• Bible Films Blog

    Looking at film interpretations of the stories in the Bible - past, present and future, as well as preparation for a future work on Straub/Huillet's Moses und Aron and a few bits and pieces on biblical studies.


    Name:
    Matt Page

    Location:
    U.K.












    Saturday, June 27, 2009

    Year One (2009)


    With his beard and his stout figure Jack Black has often seemed a littel prehistoric compared to his liposuctionned, bodywaxed, Hollywood cohorts. So it was perhaps only a matter of time until someone offered him a role playing a caveman. Black plays the role of Zed alongside Michael Cerra's Oh in Year One, the latest film from producer Judd Apatow (Superbad, Knocked Up, Anchorman) and writer / director Harold Ramis (Analyze This, Groundhog Day).

    Yes, this is gross-out comedy version of ancient history set largely in the Old Testament. There are characters eating poo, strange things happening at orgies and jokes about sex aplenty. The Carry On team never did the Bible, but if they had have done, it would probably look something like this. (And those films do appear to have been somewhat influential on Year One). Certainly Ramis’ loose approach to history has more in common with those films and Mel Brookes’ History of the World Part 1 than the relatively meticulous Life of Brian.

    Yet in other ways, the film has much in common with Life of Brian - the benchmark for any historical/religious comedy. Both films feature a leading man who may or may not be the chosen one (in fact 'Messiah' simply means anointed or chosen one). Both films use the Bible, but in neither is it the primary focus of the story, and both films are keen to put across the idea that religious figures are unnecessary because we can make our own destiny. Yet whereas Life of Brian managed to make that point fairly effectively whilst still being funny, Year One puts the comedy on hold and brings in the crescendoing orchestra.

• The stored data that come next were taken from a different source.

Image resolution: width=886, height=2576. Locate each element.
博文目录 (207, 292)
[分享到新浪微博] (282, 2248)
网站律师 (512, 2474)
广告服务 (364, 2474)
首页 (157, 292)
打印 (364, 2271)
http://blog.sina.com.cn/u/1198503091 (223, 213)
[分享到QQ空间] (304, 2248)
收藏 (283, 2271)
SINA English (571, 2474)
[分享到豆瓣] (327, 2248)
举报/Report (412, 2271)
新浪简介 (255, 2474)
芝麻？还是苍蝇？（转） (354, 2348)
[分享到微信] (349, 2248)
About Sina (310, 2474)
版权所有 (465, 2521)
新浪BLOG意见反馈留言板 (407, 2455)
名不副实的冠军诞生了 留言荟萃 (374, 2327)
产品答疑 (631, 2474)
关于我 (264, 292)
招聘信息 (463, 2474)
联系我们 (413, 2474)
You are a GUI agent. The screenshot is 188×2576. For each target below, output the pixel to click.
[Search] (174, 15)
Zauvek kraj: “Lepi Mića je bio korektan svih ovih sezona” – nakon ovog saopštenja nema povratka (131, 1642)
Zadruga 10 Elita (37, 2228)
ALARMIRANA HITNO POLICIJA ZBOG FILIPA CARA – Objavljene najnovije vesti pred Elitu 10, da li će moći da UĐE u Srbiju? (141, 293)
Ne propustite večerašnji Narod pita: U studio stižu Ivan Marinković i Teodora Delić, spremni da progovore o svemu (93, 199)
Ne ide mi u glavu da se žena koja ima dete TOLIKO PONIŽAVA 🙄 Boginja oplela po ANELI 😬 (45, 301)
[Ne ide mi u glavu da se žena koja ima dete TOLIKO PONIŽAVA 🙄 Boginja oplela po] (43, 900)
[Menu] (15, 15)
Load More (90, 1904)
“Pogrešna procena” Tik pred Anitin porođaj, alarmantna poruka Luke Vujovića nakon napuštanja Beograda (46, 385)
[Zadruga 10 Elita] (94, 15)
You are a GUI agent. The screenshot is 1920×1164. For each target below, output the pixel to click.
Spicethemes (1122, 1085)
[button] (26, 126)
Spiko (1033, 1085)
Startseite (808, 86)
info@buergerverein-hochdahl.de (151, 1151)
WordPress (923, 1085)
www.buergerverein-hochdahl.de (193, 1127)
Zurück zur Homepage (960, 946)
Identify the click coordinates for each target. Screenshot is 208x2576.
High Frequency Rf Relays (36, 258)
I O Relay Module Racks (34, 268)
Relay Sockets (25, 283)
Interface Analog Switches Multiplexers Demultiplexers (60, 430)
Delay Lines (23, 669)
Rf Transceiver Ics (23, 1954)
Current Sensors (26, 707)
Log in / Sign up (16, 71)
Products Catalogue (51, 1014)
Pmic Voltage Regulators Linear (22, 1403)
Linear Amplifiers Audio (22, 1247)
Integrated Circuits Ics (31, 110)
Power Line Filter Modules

    That said, as a comedy, Year One does manage to be reasonably amusing, and manages to find a good deal of original material from a subject that has been done many times before. Perhaps part of that is due to its structure. After Zed and Oh are thrown out of their tribe for eating the forbidden fruit, the first half of the film turns into a historical road movie, with the pair meeting a number of Jesus’ ancestors  (Cain and Abel, Adam and then Abraham and Isaac). But as they wander they discover their tribe has become enslaved and taken to Sodom. The second half of the movie is set in Sodom itself. It’s the quest to free the women they love, Maya and Eema, in the hope that such heroics will make the girls love them back.

    Zed and Oh reject Adam’s family, with their murderous brother and their bizarre sleeping arrangements, and the tribe of the circumcision-obsessed Abraham, as well as the God that both families follow, but when they reach Sodom things become a bit more inconsistent. The idea of there being gods who require human sacrifice is rightly rejected, and at times any idea of god also seems to be disregarded. Yet eventually Zed prays and ultimately what he prays for does come to pass, in a way that at least suggests God’s approval of Zed’s new message. Some would call it providential timing, others pure coincidence, but at the very least, Zed’s “make your own destiny” message seems to rely on that coincidence in order to gain wider acceptance.

    Jesus only mentioned Sodom a couple of times, but interestingly, he also suggests that had miracles occurred there, the city would have seen the errors of its ways. “If the miracles that were performed in you (Capernaum) had been performed in Sodom, it would have remained to this day.” (Matthew’s Gospel, 11:23). It’s perhaps not the message Black and co. were seeking to send, but it’s interesting that they can’t quite get away from the fact that there’s more to life to sex and fart jokes.